A CMDB for your CMDB
"I want to implement my Service Management tool out of the box. Minimum customization absolutely."
Given the ballooning costs of maintaining highly customized products, associated vendor lock-in worries and the nightmare of product upgrades on customized product sets, more organizations prefer to go out of the box or with minimum customization with their ITSM product implementations.
Wonderful so far. But how do you decide how much customization is enough? What is that minimum customization threshold value? And more importantly, how do you know when you breach that threshold?
The story of minimum customization
Charles Betz, in his well written book, Architecture and Patterns for IT Service Management, Resource Planning, and Governance, calls it making shoes for the cobbler's children. I interpret it in this case as how do you manage the complexity and implementation of the ITSM product itself?
An excellent way to start an IT Service Management product implementation is with an understanding of the as-is environment.

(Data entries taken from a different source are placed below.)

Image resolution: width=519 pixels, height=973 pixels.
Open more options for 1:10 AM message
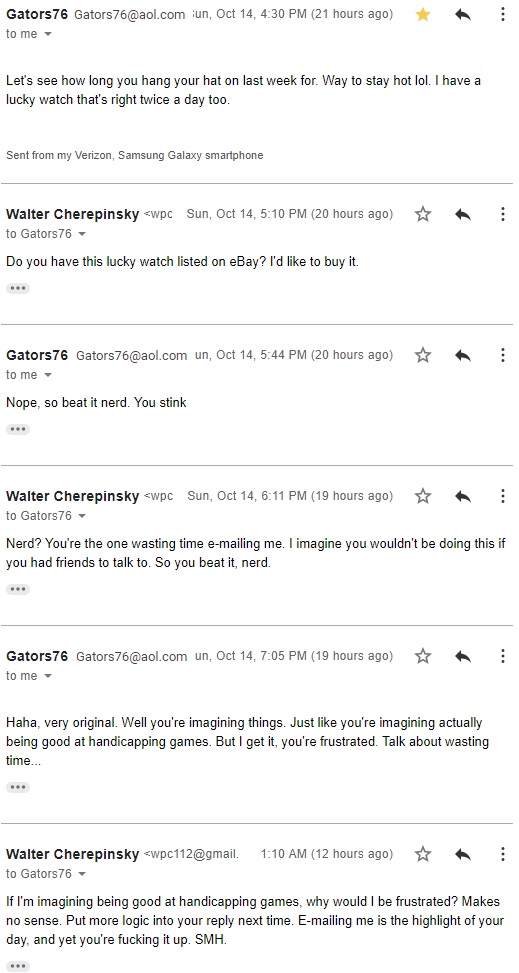[502, 854]
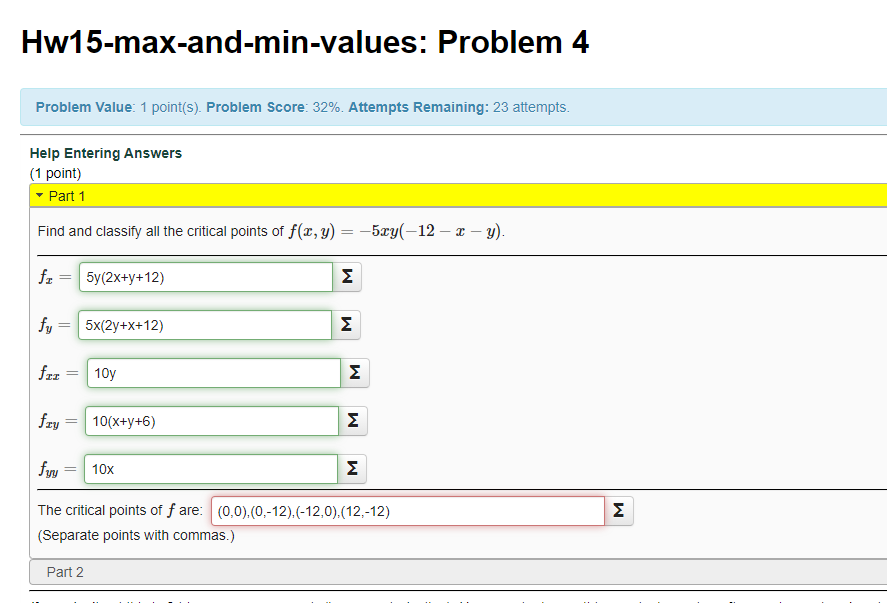Open the equation editor for fx answer

[346, 276]
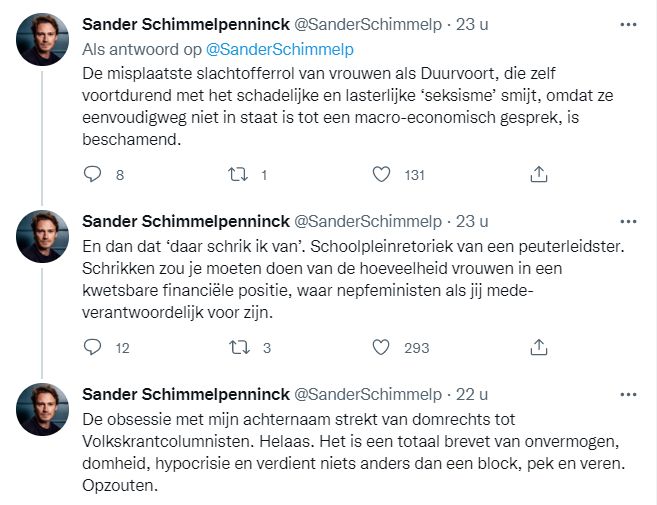Open author name on the first tweet
The width and height of the screenshot is (657, 505).
tap(185, 23)
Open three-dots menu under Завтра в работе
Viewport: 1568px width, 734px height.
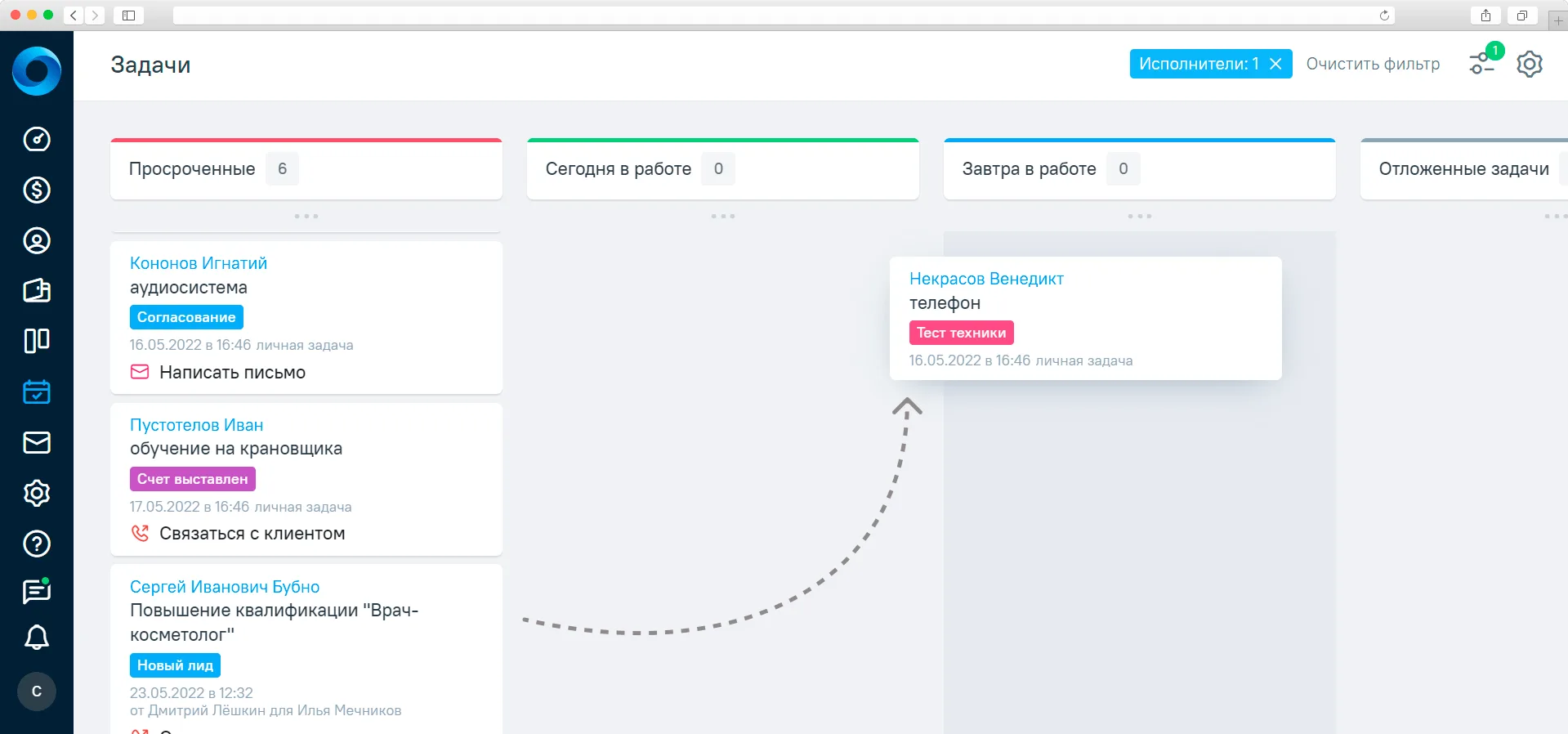[x=1140, y=217]
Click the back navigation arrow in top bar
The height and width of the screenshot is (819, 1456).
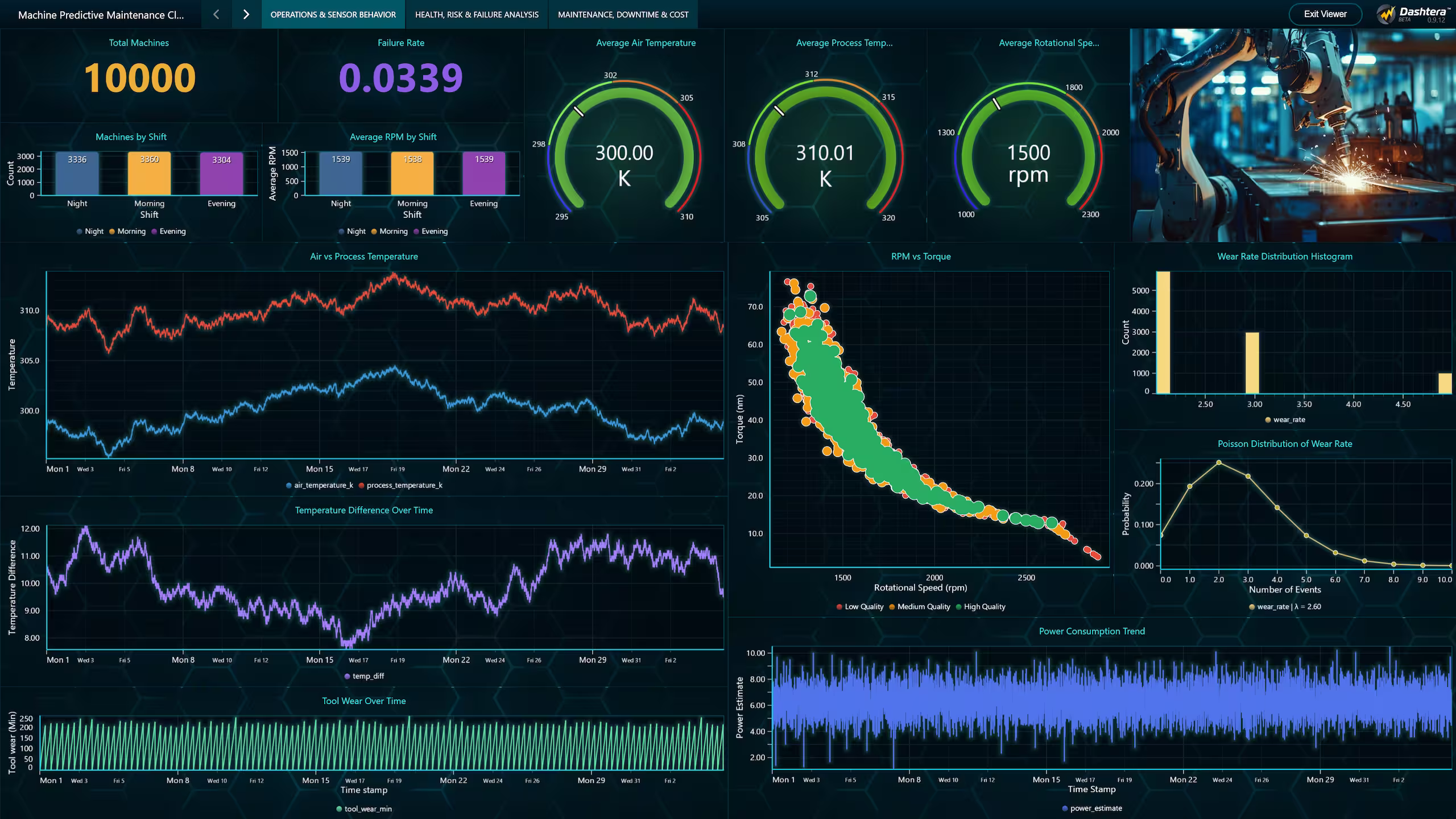(x=216, y=14)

Knowing how things work currently helps prepare and answer questions on the new process and softens the organizational change process. Questions such as - Why can't I book outages through the new Change Management system like I used to? Or why do I need to create and assign these tasks? Or I need to capture the business request number which is not mentioned here. And numerous others arise in any typical implementation.
And among these questions, there are some that get pushed really hard - which eventually become what I call arm-twisted requirements leading to tool customizations. When such customizations are kept track of through documents and spreadsheets, that's when the trouble starts.
- How do you know how much of the product set you are changing. Is there a way an ITSM product set can tell me that by making a tweak here and a tweak there, I am making an impact to the overall solution that is quantifiable? Say adding a field that has no interfaces with any other data feed would have an impact of 0%. But adding a field that feeds information from an external source which is outside this tool adds an impact of 0.75% to the overall solution. And this percentage is arrived at through consideration of impacts on all data models, relationships and all associated process flows.
- Now the second point. With an upgrade, how do you manage these customizations? Go back to the drawing board? How about if these entities are modelled into an automated data modelling set and each time there is a change to the entities, click a button and you know what has changed and what remains. And you also know what impact these changes have had to your overall solution.
Something to think about.
So, what does getting there involve? You guessed it - a CMDB for your ITSM product. Are we there yet? Tell me when you see a good solution.